To really resolve SI joint dysfunction one has to restore fluid mobility to all the low lumbar and pelvic joints.  Take a moment to re-evaluate your usual patterns of motion, whether these be daily activities or exercise.  Try the simple spine range of motion exercises delineated below and identify those planes of motion that are limited.  Take note of the asymmetries in the way your body moves.  One does not need the flexibility of a contortionist but symmetry is important as is functional strength.
Functional strength is that strength and endurance you require to perform those activities included in your usual schedule.    We do not realize areas of inflexibility and weakness that develop, and we compensate for those using poor body mechanics and we accept these until we note pain, and until that pain interferes with our functioning. 

 
Now back to resolving SIJ dysfunction, the first key to success, as one rehabilitates is to make sure you are working within your limits.  The next most important variable to successful rehabilitation of SIJ dysfunction is moving what’s not moving, and adding more variety of movement to your repertoire.  Now combining the two, limit yourself to move within your present capabilities in all planes of motion.  If you feel any pain in any movement, it’s beyond your current limitations.  Moving exclusively in a single plane is limiting and makes us prone to overuse.  The spine is intended to flex, extend, rotate, and laterally flex.

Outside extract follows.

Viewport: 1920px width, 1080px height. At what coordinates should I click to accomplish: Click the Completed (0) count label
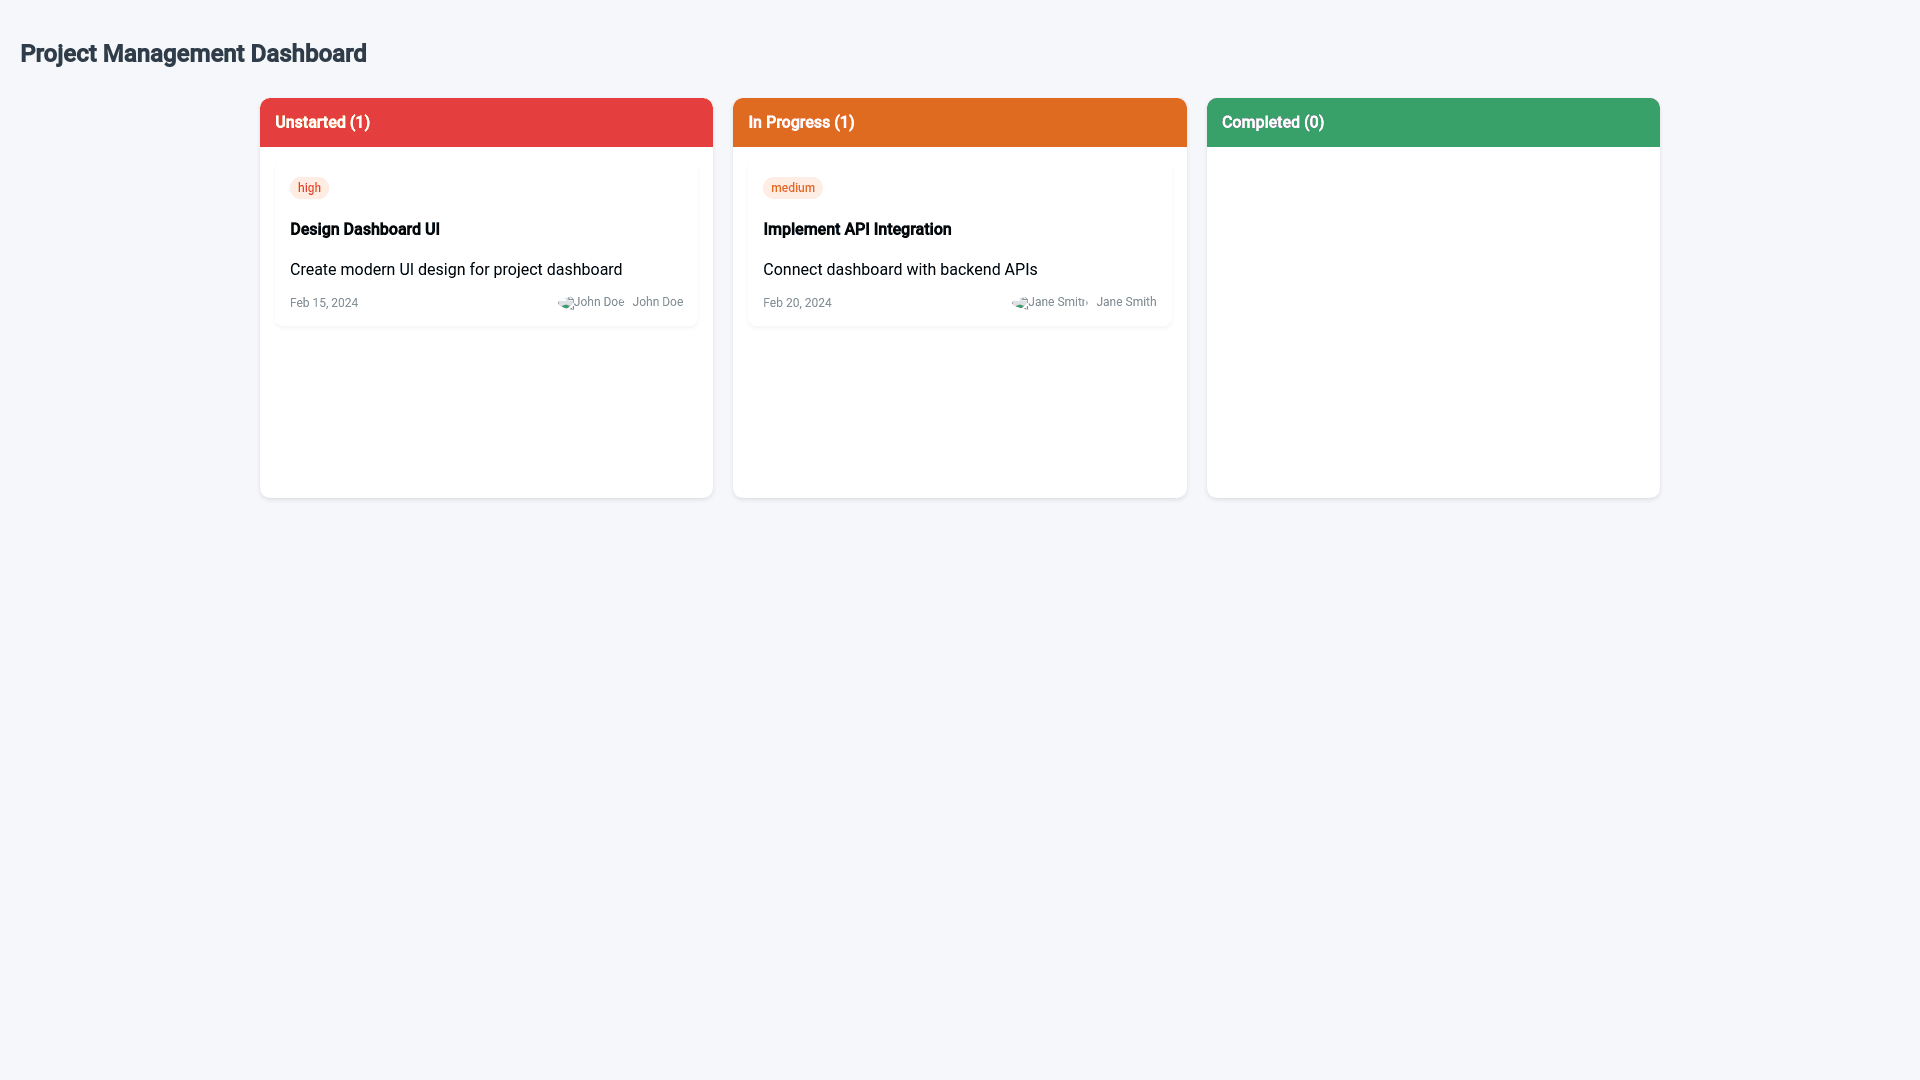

Add variety and change the way you move to help gain ranges of motion. 

 

That is it!  Mobilizing the SIJ carefully and strengthening the surrounding structures will restore a healthy joint and the pain will resolve.  Ice and medication may assist the process (acetaminophen or anti-inflammatory drugs like ibuprofen).  There are procedures that a physician might assist you with when SIJ dysfunction is severe.  There are diagnostic and therapeutic injections and surgical procedures for pain and instability.  There are numerous resources available detailing these procedures elsewhere.
 
 

 

EXERCISES:

Simple spine range of motion:
Side bending

 
 
  
 
 

 
 
Alternating toe touches
 


Forward roll/crunch








 

 
Wall bends
 
 





Strengthening :

The lateral lunge
You start in the same position as a forward lunge, standing straight up with your feet shoulder-width apart, arms down at your sides. Take a big step to not quite to the side, more to the diagonal, lunging down and putting most of your weight on your leading leg. Lower yourself down as far as is comfortable for you, always keeping your toes pointing forward during the exercise, lead foot flat on the ground. Return to your starting position, then repeat on the other leg.







Bridges with adduction







*Note – these  exercises are among my favorite being most effective and safe, but these are not the only exercises that will recondition the pelvis and sacral region.